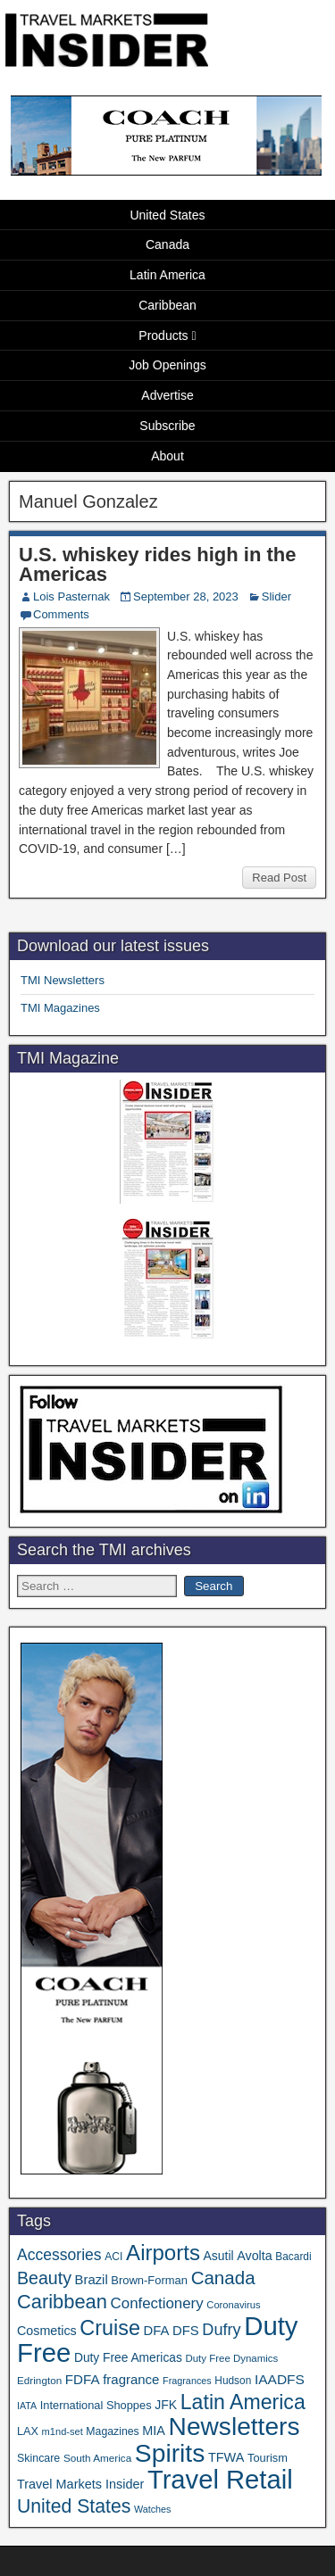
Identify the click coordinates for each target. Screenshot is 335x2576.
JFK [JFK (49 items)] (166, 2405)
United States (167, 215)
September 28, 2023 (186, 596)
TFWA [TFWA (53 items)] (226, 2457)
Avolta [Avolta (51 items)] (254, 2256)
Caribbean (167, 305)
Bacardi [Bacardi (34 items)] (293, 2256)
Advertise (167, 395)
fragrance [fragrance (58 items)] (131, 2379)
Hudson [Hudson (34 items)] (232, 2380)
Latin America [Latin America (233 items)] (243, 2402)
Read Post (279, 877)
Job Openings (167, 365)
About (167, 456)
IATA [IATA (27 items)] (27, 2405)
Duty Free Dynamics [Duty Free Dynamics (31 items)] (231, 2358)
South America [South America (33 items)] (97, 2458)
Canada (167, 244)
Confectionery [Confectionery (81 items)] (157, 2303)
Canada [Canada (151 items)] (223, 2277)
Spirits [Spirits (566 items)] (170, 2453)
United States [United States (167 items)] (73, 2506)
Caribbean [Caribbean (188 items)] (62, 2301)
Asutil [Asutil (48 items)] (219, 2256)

★ ★ ★ ★ ★

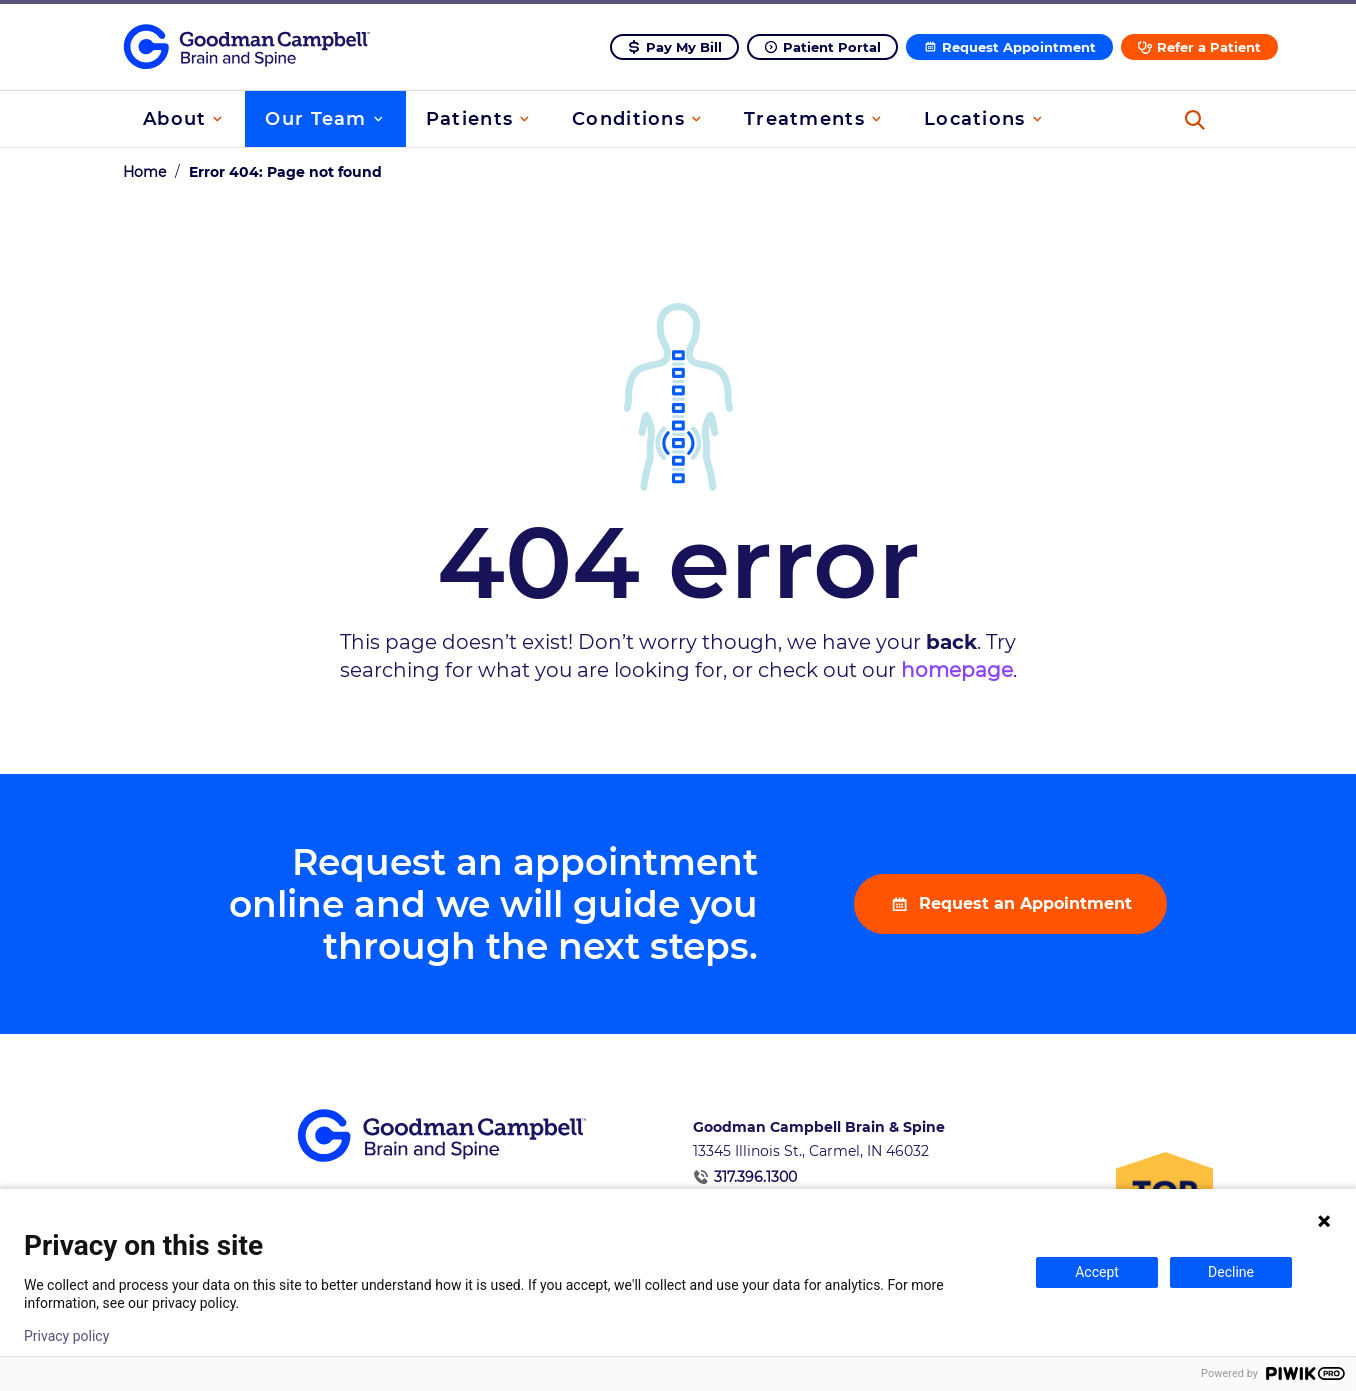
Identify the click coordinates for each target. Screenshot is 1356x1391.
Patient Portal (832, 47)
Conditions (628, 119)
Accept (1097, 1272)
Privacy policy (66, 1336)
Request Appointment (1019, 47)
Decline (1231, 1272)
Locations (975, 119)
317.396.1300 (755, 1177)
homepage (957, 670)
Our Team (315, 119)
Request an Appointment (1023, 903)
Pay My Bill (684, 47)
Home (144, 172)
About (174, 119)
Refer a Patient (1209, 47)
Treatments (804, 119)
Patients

★ ★ ★ ★ ★

THE TASK: Above is a listing; print exactly its lines from the one with "IATA [IATA (27 items)] (27, 2405)" through the one with "Asutil [Asutil (48 items)] (219, 2256)", and no other lines.

TASK RESULT:
IATA [IATA (27 items)] (27, 2405)
Duty Free Dynamics [Duty Free Dynamics (31 items)] (231, 2358)
South America [South America (33 items)] (97, 2458)
Canada (167, 244)
Confectionery [Confectionery (81 items)] (157, 2303)
Canada [Canada (151 items)] (223, 2277)
Spirits [Spirits (566 items)] (170, 2453)
United States [United States (167 items)] (73, 2506)
Caribbean [Caribbean (188 items)] (62, 2301)
Asutil [Asutil (48 items)] (219, 2256)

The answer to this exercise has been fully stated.